Afterward you would need to run the npm run db:embeddings script which uses the OpenAI API to create embeddings for each product. This takes a few minutes to complete all the API calls. The task includes a local cache to make it faster to re-run. Lastly, there is a npm run db:clean script that calls a VACUUM on the DB to remove wasted space for the virtual tables. Again, all of this is only required if you want to re-create the database or build a custom dataset. There is a ./bin/setup-db wrapper script that does all these steps for you.

Retrieval with Function Calling

OK, so we have a database of products and their matching vector embeddings to use for semantic search. How do we code up going from chat to retrieving items from the database? OpenAI has this amazing feature named Function Calling. In our demo, it allows the LLM to search for products and describe the results to you.

Screenshot of the LambdaRAG Demo application.

But how does it know? You simply describe an array of functions that your application implments and during a chat completion API call. OpenAI will 1) automatically make a determination a function should be called 2) return the name of the function to call along with the needed parameters. Your request looks something like this.

await openai.chat.completions.create({
  model: "gpt-3.5-turbo-16k",
  functions: '[{"search_products":{"parameters": {"query": "string"}}}]',
  messages: [
    { role: "user", content: "I need a cool trucker hat." }

If a function has been selected, the response will include the name of the function and parameters. Your responsibility is to check for this, then call your application's code matching the function and parameters. For LambdaGPT, this will be querying the database and returning any matching rows. We do this in our src/models/products.js file.

For OpenAI to respond with the results, we send it another request that now has two additional messages included. The first is of type "function" and includes the name and parameters of the function you were asked to call. The second is of type "user" which includes the JSON data of the products returned from our retrieval process. OpenAI will now respond as if it has this knowledge all along!

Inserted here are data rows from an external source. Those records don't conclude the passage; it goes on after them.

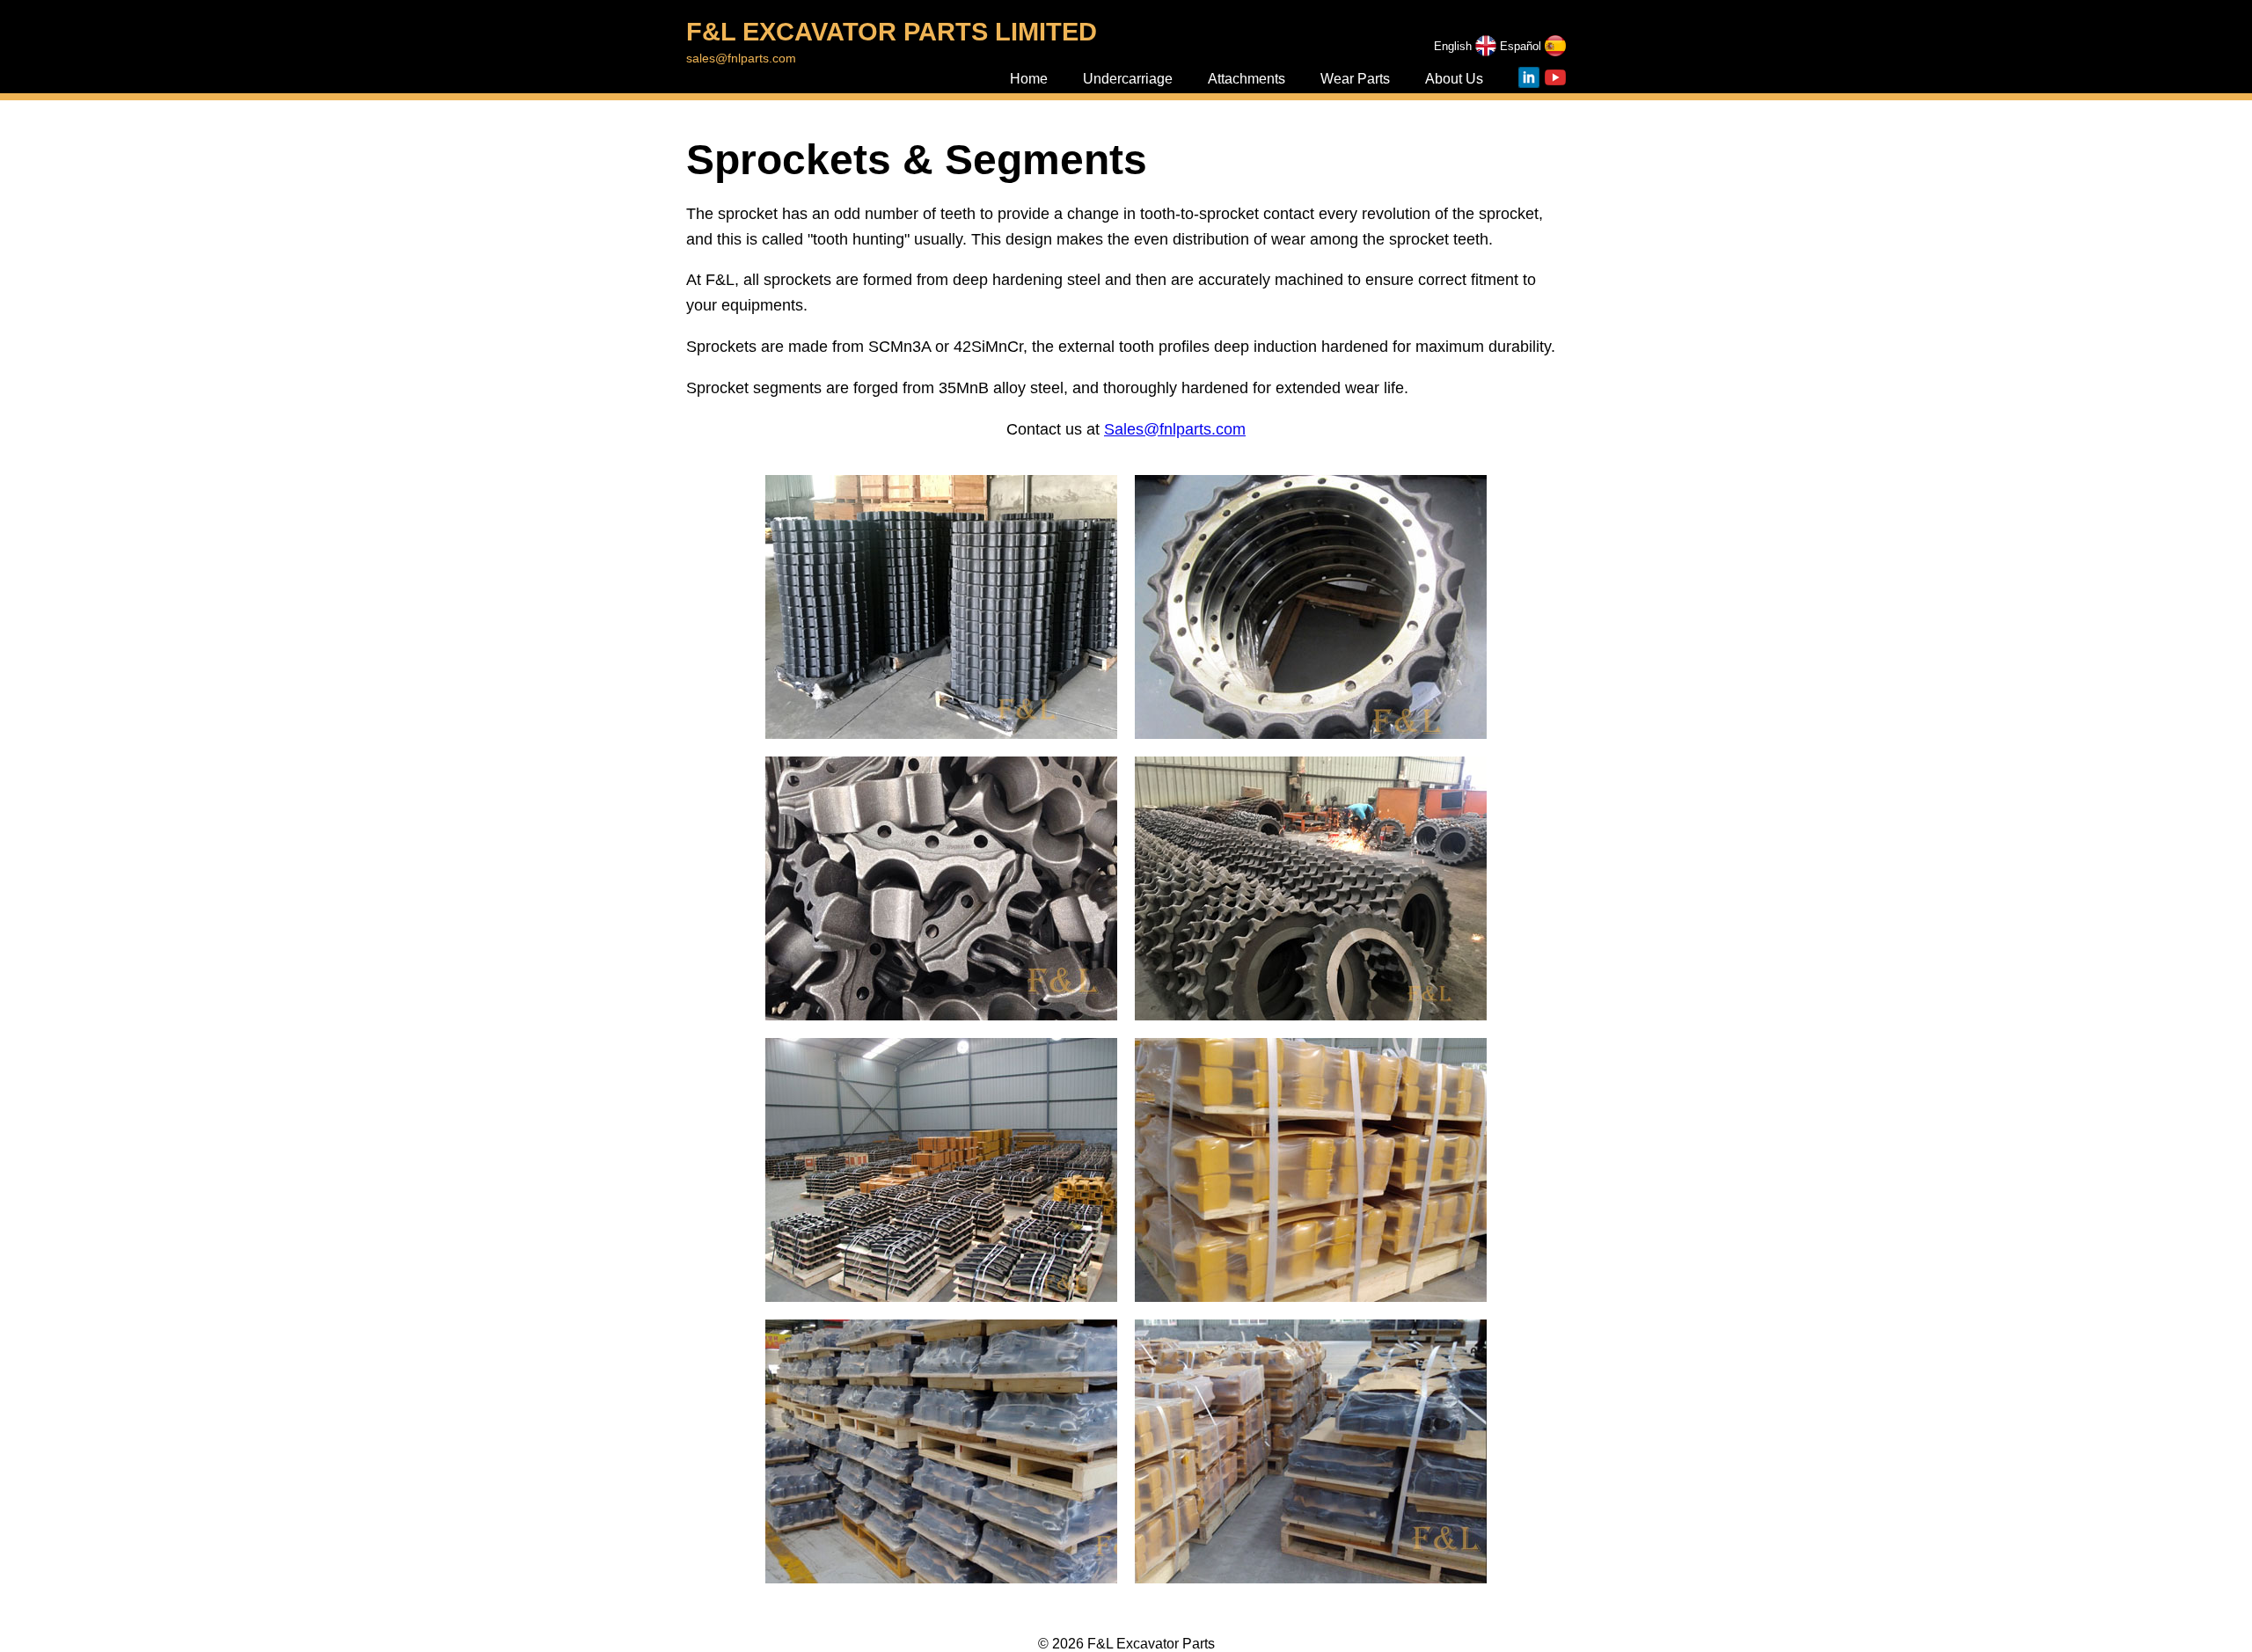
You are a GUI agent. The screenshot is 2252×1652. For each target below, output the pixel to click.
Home (1029, 78)
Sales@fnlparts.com (1175, 429)
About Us (1454, 78)
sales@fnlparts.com (741, 58)
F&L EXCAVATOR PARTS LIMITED (891, 32)
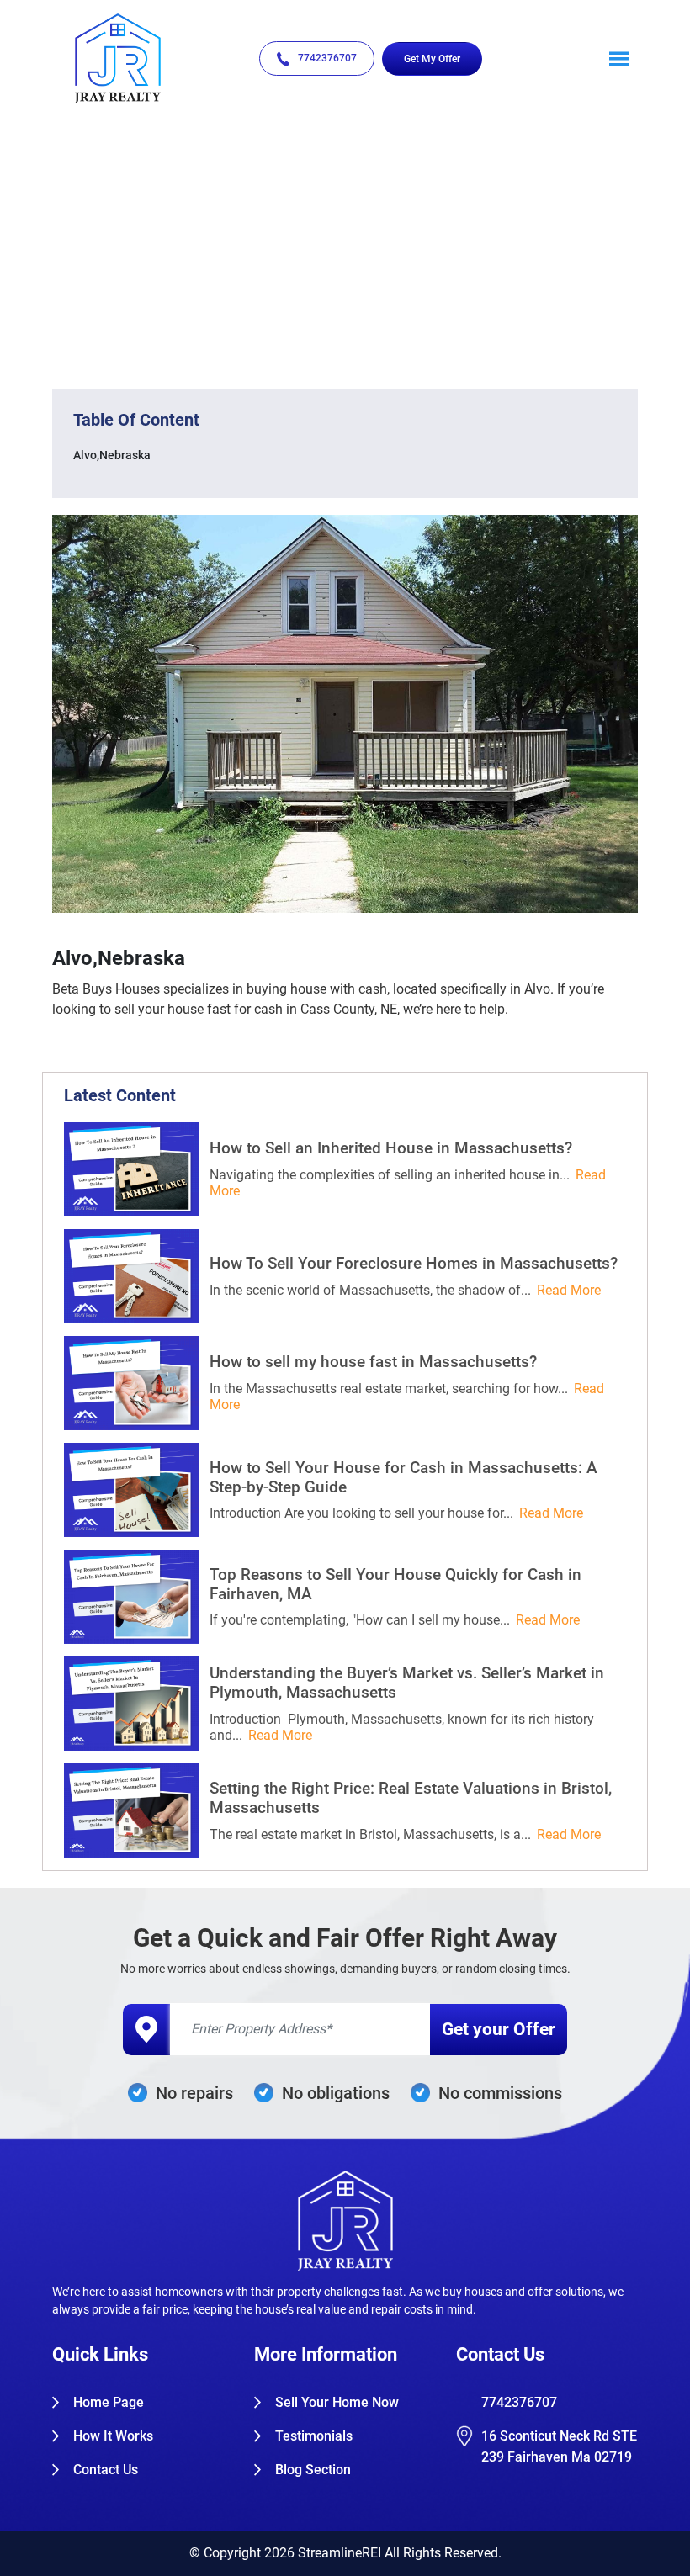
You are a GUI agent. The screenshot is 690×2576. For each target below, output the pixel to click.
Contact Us (105, 2470)
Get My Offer (432, 59)
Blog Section (313, 2470)
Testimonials (314, 2436)
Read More (569, 1290)
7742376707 (327, 58)
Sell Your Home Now (337, 2402)
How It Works (113, 2436)
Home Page (108, 2402)
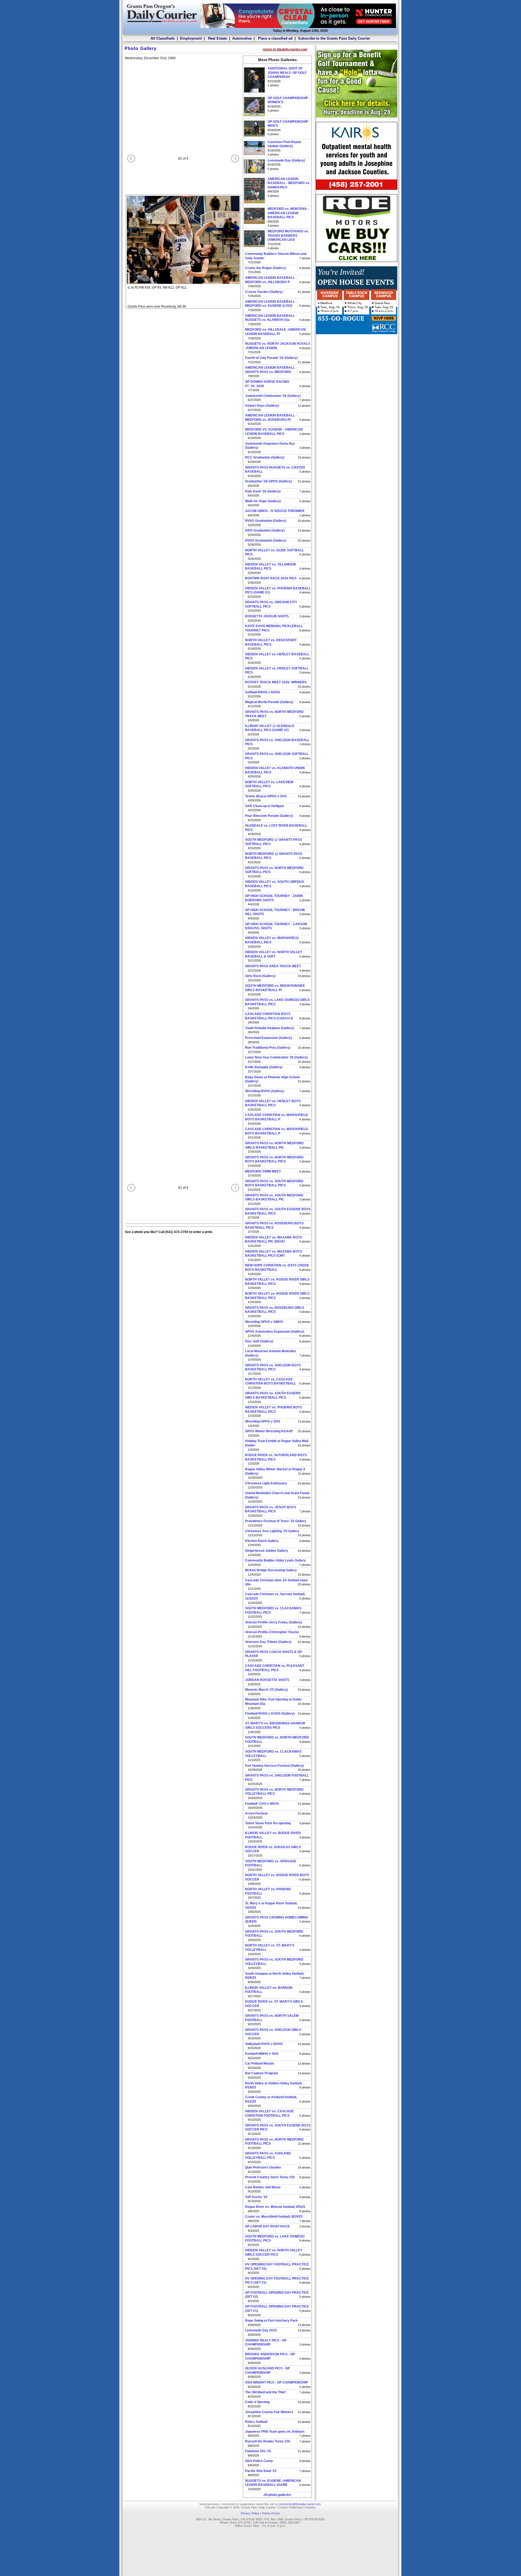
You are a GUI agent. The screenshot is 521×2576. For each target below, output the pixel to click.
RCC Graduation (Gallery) (264, 457)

await openai.chat.completions.create({
  model: "gpt-3.5-turbo-16k",
  functions: '[{"search_products":{"parameters": {"query": "string"}}}]',
  messages: [
    { role: "user", content: "I need a cool trucker hat." },
    { role: "function", name: "search_products", content: '{"query":"trucker hats"}' },
    { role: "user", content: '[{"id":3582,"name":"Mens Patagonia Logo Trucker Hat..."}]' },

Since all messages are maintained in client-side state, you can see them using a neat debug technique. Open up the src-frontend/components/Message.vue file and make the following change.

  'border-b-base-300': true,
  'bg-base-200': data.role === 'user',
- 'hidden': data.hidden,
+ 'hidden': false,

You can now see all the messages' state in the UI. This is a great way to debug your application and see what is happening.

Screenshot of the LambdaRAG Demo application.

More To Explore

I hope you found this quick overview of how OpenAI's chat completions can be augmented for knowledge retrieval. There is so much more to explore and do. Here are some ideas to get you started:

  • All responses are streamed from the server. The fetchResponse in the src-frontend/stores/messages.js Pinia store does all the work here and manages client side state.
  • That same file also converts the streaming responses Markdown code into HTML. This is how the demo can build tables just like ChatGPT does.
  • Sometimes the keywords passed to the search products function can be sparse. Consider making an API call to extend the keywords of the query using the original message. You can use functions here too!
  • Consider adding more retrieval methods to the src/utils/functions.json file. For example, a find_style by ID method that would directly query the database.

❀️ I hope you enjoyed these posts and find the LambdaRAG Demo application useful in learning how to use AI for knowledge retrieval. Feel free to ask questions and share your thoughts on this post. Thank you!